3. Landry’s targets already dropped from 11.7 under Haley to 6.9 per game under Kitchens and that was WITHOUT target a target vacuum OBJ in the mix.
6-7 targets a game for Landry over the whole season would project out to around 96-112 total, which would be the lowest figure of his career.
I’m guessing something like 65-70 catches for 800-850 yards and 4-5 touchdowns for Landry.
There’s only so many passes to go around.
As funny as this sounds, I actually feel OBJs targets are going to be less than in the past since he is on a team with a lot of targets and a QB who isn't afraid to spread and will spread the ball around.

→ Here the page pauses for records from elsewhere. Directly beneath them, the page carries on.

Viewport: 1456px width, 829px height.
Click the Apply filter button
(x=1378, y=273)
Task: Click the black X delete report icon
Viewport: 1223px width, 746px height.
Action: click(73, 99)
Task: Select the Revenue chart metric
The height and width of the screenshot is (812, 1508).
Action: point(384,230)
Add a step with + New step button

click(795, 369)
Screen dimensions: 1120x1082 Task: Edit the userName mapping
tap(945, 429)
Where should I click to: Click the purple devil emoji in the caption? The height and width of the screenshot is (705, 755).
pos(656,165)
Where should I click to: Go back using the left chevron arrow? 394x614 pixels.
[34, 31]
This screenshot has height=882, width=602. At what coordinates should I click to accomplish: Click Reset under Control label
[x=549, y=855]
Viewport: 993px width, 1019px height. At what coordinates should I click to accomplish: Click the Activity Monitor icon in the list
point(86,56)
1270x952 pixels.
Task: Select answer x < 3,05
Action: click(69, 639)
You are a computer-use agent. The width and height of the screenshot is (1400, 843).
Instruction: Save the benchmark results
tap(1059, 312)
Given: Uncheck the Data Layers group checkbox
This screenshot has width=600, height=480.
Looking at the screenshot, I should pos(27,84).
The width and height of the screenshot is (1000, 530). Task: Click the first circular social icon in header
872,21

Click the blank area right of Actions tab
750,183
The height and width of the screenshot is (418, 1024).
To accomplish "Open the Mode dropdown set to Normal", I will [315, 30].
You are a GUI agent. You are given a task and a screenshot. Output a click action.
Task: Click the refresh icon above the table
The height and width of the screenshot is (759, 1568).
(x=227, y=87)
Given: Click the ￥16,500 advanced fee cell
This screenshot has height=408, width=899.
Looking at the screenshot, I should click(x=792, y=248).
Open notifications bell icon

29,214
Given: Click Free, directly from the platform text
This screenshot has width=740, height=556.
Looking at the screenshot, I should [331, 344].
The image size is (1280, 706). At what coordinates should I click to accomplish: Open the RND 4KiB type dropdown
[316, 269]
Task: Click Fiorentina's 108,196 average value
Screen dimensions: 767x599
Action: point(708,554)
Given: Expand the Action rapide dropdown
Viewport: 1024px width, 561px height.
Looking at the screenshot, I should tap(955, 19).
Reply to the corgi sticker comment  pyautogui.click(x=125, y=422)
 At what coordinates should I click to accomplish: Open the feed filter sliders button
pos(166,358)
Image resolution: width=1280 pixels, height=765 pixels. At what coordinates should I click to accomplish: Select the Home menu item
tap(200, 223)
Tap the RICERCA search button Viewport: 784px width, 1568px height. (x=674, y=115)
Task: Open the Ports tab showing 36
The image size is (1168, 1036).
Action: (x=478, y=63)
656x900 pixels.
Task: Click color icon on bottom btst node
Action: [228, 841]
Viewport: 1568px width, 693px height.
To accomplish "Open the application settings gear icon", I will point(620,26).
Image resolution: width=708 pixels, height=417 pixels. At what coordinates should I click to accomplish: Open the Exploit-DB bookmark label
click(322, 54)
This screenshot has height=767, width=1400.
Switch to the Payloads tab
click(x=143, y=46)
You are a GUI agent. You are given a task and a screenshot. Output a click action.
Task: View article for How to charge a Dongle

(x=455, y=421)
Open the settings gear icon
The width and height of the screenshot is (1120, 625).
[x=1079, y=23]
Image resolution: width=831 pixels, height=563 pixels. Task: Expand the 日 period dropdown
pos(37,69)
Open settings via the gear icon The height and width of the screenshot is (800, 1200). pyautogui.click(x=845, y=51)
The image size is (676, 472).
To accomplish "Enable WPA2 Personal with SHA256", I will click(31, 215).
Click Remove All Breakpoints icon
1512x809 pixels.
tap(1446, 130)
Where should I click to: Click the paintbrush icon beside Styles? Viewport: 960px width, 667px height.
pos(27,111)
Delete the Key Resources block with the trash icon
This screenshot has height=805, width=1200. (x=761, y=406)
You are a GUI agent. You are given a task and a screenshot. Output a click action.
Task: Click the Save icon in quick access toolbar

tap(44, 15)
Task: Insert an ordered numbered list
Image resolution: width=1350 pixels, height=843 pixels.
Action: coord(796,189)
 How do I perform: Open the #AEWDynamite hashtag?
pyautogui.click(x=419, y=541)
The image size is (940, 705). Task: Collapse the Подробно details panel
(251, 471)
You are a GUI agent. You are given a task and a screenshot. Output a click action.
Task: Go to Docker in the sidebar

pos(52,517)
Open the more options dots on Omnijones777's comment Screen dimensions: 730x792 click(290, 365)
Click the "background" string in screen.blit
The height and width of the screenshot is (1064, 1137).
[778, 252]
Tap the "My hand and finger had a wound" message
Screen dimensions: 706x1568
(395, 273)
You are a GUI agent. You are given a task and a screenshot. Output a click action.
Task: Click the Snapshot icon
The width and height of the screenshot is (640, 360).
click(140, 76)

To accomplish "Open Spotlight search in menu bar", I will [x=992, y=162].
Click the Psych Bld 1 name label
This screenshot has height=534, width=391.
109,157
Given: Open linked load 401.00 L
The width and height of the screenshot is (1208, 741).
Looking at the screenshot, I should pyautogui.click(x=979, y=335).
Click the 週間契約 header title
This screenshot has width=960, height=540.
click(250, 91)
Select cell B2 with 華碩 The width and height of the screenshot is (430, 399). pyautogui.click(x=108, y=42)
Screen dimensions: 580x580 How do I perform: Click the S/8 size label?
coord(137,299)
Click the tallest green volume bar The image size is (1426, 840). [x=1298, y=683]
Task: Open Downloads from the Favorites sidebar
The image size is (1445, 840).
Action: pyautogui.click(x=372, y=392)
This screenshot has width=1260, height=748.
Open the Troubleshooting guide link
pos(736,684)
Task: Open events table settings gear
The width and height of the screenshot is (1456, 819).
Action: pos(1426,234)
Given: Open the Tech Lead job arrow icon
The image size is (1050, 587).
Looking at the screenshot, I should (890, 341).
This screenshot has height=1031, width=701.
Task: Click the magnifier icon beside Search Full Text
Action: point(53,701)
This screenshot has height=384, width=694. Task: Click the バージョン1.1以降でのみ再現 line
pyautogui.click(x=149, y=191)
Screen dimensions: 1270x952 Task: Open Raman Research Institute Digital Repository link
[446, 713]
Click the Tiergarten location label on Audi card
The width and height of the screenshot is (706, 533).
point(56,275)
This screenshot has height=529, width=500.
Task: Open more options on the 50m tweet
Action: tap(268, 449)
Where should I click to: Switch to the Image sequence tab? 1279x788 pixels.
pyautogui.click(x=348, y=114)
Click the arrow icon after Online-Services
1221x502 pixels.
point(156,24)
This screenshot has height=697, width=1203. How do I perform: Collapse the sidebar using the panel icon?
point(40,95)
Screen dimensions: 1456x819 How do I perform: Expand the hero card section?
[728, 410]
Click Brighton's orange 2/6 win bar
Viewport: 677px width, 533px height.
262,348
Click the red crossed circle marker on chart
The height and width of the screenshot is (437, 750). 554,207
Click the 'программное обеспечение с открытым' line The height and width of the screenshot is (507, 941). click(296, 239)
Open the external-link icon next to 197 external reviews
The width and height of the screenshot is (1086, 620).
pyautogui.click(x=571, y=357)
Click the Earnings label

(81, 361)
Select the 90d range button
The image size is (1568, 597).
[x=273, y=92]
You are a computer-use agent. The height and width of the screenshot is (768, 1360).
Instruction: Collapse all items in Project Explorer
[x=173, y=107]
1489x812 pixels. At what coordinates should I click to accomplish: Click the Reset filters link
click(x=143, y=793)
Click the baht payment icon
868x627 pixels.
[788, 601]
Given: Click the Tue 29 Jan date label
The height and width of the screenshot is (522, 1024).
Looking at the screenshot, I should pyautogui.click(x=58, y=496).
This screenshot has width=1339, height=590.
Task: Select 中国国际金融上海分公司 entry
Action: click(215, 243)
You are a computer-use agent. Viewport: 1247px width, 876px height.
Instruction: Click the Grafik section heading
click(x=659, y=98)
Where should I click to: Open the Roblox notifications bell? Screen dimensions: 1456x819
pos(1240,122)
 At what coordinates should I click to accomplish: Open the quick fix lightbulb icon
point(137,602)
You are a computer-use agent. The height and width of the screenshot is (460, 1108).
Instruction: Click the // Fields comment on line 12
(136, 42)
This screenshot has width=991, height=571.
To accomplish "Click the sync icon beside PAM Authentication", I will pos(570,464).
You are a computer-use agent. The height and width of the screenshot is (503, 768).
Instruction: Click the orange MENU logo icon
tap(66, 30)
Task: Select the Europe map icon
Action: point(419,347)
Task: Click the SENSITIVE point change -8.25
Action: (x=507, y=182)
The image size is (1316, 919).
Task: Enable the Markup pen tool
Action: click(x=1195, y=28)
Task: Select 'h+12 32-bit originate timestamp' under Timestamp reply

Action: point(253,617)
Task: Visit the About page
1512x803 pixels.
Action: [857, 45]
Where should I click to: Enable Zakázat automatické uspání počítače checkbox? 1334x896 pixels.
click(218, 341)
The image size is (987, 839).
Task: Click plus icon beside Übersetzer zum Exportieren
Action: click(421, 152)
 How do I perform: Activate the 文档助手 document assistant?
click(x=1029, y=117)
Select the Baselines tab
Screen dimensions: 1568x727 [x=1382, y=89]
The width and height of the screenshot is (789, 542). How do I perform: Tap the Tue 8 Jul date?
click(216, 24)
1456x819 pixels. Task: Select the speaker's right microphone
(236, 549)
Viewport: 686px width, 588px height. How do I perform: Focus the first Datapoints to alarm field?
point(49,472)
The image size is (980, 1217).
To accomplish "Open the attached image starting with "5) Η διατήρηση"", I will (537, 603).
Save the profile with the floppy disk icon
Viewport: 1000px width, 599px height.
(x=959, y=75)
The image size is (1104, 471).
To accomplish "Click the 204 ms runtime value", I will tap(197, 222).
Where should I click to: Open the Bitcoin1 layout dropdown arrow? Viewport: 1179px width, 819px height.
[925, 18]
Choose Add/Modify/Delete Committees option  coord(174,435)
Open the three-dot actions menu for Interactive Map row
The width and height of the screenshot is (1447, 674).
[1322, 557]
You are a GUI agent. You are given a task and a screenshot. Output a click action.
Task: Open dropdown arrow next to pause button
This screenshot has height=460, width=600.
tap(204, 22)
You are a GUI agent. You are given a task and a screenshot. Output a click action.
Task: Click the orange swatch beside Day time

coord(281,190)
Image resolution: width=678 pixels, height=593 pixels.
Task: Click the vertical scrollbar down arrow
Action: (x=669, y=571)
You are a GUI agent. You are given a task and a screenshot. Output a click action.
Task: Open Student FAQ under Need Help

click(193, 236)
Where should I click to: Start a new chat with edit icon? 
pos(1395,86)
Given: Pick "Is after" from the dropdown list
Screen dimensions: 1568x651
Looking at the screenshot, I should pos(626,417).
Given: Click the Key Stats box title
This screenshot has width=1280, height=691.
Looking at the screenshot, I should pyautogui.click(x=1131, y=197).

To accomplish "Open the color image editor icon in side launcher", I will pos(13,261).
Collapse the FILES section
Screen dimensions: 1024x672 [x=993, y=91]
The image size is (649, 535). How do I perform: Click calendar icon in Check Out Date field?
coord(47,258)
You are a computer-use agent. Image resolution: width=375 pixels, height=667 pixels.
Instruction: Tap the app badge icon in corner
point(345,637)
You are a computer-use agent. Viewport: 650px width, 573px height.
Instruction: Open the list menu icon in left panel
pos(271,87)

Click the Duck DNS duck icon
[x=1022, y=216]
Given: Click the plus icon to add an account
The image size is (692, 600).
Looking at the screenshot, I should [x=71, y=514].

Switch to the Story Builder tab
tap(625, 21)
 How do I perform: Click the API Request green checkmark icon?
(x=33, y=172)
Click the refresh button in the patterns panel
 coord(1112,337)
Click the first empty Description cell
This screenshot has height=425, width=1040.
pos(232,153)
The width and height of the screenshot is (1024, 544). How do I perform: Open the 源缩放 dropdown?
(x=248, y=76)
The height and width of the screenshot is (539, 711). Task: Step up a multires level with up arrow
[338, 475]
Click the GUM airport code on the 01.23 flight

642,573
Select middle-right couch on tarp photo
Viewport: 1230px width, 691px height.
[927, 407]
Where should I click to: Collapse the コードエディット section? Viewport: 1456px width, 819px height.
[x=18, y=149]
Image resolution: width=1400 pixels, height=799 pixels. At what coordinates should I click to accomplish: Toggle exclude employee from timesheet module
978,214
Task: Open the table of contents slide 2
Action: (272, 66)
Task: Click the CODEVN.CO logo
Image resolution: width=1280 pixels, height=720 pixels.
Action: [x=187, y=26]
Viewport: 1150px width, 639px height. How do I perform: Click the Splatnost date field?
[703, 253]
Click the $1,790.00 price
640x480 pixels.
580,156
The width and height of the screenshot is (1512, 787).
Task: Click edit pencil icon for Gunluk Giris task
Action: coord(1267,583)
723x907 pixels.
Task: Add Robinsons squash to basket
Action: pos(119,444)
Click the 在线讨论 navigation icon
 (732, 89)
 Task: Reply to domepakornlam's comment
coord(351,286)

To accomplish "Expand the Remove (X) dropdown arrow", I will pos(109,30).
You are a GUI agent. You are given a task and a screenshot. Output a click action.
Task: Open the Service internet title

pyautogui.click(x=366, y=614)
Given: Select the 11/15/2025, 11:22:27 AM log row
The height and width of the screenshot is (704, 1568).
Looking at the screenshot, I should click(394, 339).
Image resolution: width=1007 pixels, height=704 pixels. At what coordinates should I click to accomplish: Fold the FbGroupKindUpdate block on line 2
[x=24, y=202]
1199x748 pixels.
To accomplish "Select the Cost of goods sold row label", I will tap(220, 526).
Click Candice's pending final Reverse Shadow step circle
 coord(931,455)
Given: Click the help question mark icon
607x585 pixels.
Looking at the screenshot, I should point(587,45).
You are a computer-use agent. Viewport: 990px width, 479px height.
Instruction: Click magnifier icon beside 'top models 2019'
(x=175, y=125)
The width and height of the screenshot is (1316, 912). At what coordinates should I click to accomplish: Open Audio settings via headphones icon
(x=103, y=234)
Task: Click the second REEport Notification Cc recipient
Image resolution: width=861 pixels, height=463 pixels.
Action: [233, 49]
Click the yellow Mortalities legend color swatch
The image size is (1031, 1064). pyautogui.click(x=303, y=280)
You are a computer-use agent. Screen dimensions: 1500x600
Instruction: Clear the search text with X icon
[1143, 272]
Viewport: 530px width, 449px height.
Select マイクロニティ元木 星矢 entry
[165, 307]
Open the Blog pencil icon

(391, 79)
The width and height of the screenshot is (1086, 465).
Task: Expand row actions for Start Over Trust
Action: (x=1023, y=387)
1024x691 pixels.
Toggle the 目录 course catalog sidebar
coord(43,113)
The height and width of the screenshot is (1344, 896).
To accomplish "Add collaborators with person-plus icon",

Reason why I say this is, teams arent going to allow OBJ to beat them one on one, he is way too good, but that means if you put an extra/spy on him in a sense, it will allow the other guys to get open and with Landry being an extremely good slot style guy, maybe the best in the business there, plus having Njoku, Duke (hopefully) who are also good, then you have Callaway, Higgins, Chubb and Hunt (later), the ball will get spread around a lot more than his days at the Giants.
Going by the 33 a game passes, you can OBJ to get 25% (He's always been 25-30% in his career, I expect a lower percentage this season so lets say 25 then), so he will get about 8 per game, Landry I think will get 6, Njoku about 6, Then 13 spread between everyone else.
Mayfield is the type of QB who is going to normally go for the high percentage of completion possibility on most plays, so he was only averaging 7ish yard per play and if Odell gets double teamed like we expect, it will be the other guys who benefit, get more catches and everything else.
Landry's catches went down because he was the guy who was the main threat on this roster and when that happens and he is the guy who is double teamed, Mayfield will go to the opening in the defense which wasn't then landry, but Landry this season will be put into a role he is meant for plus will not often be double teamed plus have Njoku beside him drawing attention too. I don't actually expect as big of year from OBJ as some people would, but I expect a well round and spread out offense that is hard to contain, so I think the numbers may end up going up because of that fact.